Среди себе подобных у пешек не было предусмотрено ни королей, ни королев. Только ведущие их в бой полководцы – те, в кого верили и кого проклинали, на самом деле просто двое игроков, скрашивающих досуг по вечерам. Оттого, когда внезапно появилась непредусмотренная сила, – и с той, и с другой стороны – появился и повод схватиться за голову. Потому что игра вдруг пошла по совсем другим правилам, а играющие, в конце концов, когда-то выложили за неё немаленькую сумму, чтобы позволять теперь чужое вторжение.

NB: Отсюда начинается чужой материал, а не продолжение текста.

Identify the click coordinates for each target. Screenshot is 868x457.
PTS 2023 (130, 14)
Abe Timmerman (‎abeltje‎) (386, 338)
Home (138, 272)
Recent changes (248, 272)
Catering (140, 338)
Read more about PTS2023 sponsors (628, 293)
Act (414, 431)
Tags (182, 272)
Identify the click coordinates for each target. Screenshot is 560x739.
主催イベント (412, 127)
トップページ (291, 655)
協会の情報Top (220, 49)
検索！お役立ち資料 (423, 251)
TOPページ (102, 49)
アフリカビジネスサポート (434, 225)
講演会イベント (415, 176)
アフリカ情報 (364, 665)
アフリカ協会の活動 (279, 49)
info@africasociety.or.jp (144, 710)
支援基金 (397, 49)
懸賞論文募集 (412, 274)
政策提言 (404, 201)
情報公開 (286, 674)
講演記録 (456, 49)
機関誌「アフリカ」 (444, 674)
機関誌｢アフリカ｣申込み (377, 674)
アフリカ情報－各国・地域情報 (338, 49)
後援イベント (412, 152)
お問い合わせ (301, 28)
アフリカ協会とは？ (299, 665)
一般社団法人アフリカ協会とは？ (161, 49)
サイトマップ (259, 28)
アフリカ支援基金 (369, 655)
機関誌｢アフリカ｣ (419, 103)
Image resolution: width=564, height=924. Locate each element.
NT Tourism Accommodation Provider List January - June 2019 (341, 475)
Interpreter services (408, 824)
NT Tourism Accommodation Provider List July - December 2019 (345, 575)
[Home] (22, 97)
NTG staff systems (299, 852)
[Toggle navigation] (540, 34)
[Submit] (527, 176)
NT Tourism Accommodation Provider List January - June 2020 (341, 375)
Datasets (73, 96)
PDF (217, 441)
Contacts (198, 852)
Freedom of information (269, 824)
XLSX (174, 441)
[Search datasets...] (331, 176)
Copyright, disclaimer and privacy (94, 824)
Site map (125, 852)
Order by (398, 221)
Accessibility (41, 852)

Автомобиль падал беззвучно, и это его падение – стремительно катящийся сгусток света, металла и людей, более не повинующийся механизм, в котором что-то отказало или умерло, и потом уже не катящийся, летящий, как запущенный снаряд, казалось странным из-за своей лишённой звуков тишины-торжественности. Он должен был загрохотать, как старая жестянка, потому как и состоял весь из гремучего железа, винтиков и гаек, болтов, хрупких подкрылок, тонкой стали бампера, спаек на брюхе, ломкого стекла, но летел тихо до самого столкновения с дном северного ущелья. Женщина внутри автомобиля вцепилась в руль. Алые губы побелели и стянулись в ниточку – не страх, жестокое разочарование: «Разве так должно быть?» Две её дочери прижались друг к другу и замерли. Хорошо быть ребёнком: несёшься навстречу смерти, а глаза закрыты великой милостью наивной веры в то, что если не видишь ужасного, то оно и не существует, и умирать совсем не больно, и в руке другая рука, и один там, после удара и взрыва, не останешься точно – только вместе.
На носу у женщины – веснушки, похожие на россыпь крошек от печенья. Ей нет и тридцати. Она молода и очень красива, а ещё думает сейчас почему-то о том, что забыла взять зонт, когда они с дочерьми в спешке покидали дом – идёт дождь.
Косой, слабый и траурный. Опущенный занавес их жизней.
Одна из девочек вдруг открывает глаза и громко произносит: «Нет!»
Это единственное, что она успевает сказать до того, как округлый автомобильный нос врезается в землю. А её сестра всё так же не смотрит. Поступает куда как более мудро. Потому и не видно, что они-то, конечно, близнецы, но различаются цветом радужек, что зелёная желтизна под сейчас закрытыми веками – само спокойствие, а пробудившаяся жемчужная серость взывает искряще и яростно: «Я не умру!»
Грохот, вспышка, взрыв, пламя. Наутро тел не найдут. На асфальте останется смерть, едко пахнущая бензиновой лужей, – но тёплый дождь скоро подчистит и её.